#### About this exercise
Whenever the word "screenshot" shows up in a line of the data, copy that line.

#### Data for analysis
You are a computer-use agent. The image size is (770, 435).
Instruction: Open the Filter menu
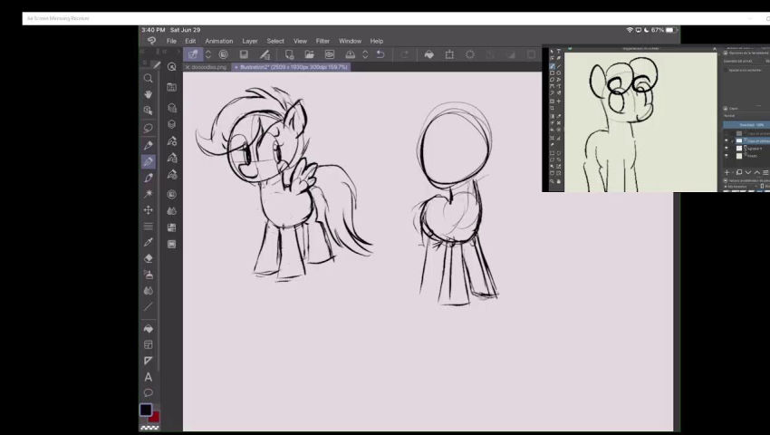(322, 41)
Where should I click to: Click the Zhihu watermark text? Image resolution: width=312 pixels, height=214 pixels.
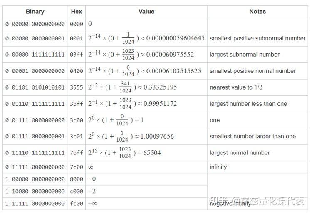coord(257,201)
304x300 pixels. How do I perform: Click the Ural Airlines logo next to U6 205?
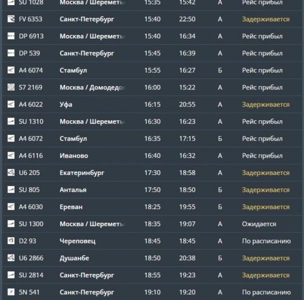[11, 173]
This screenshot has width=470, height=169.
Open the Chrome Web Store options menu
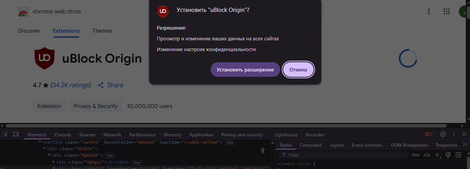pyautogui.click(x=429, y=12)
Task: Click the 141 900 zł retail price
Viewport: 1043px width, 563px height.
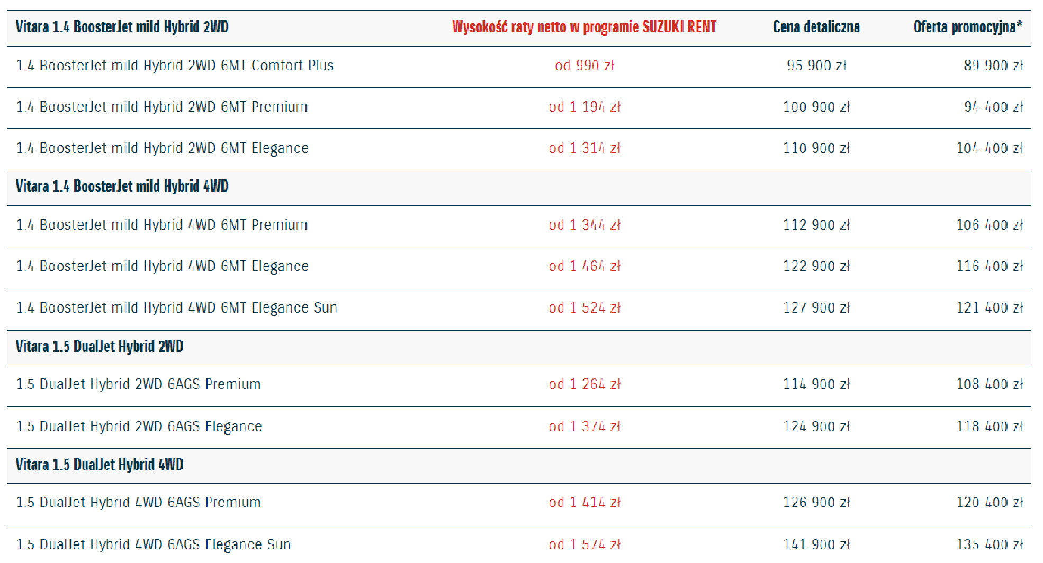Action: pyautogui.click(x=816, y=544)

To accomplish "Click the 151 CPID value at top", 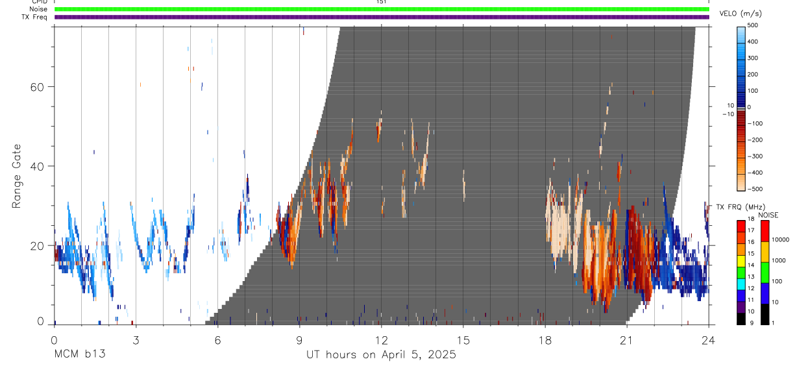I will 382,2.
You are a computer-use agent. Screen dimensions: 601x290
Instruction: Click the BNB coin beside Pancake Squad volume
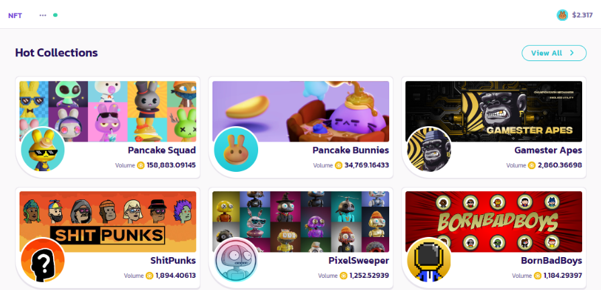[141, 165]
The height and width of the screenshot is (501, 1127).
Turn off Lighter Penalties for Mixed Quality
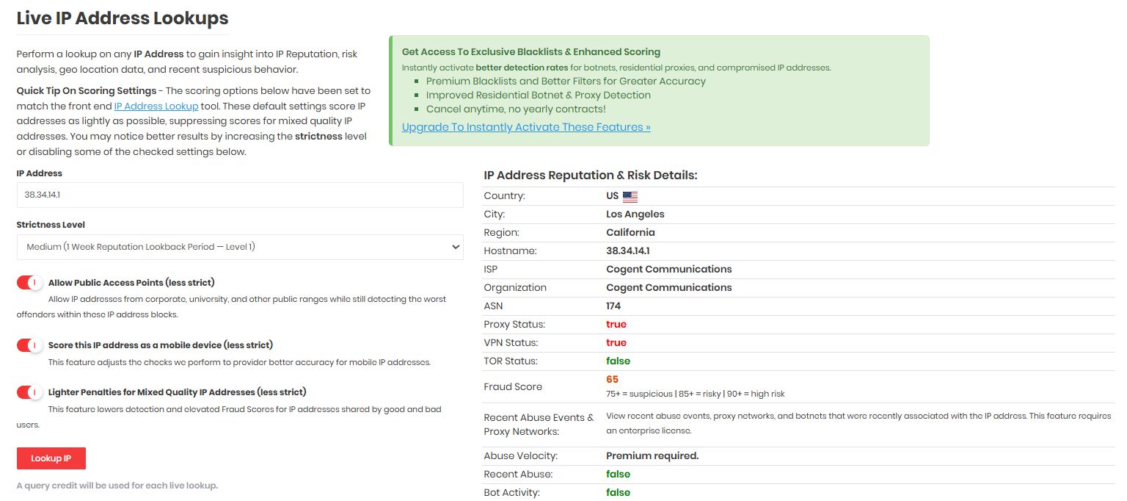[x=30, y=392]
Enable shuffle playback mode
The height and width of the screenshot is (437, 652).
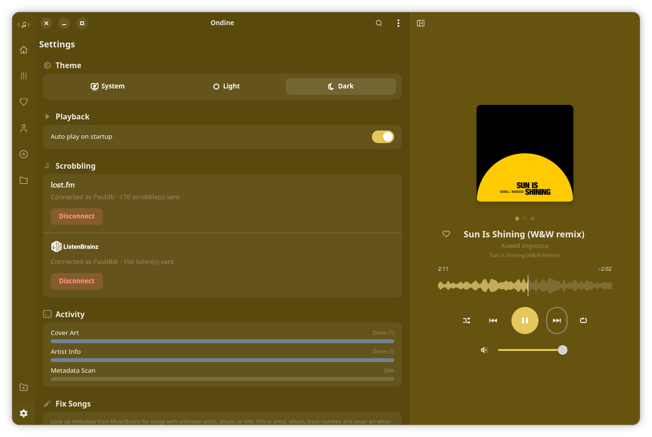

#### Solution
This screenshot has width=470, height=169.
The height and width of the screenshot is (501, 1127).
The height and width of the screenshot is (437, 652).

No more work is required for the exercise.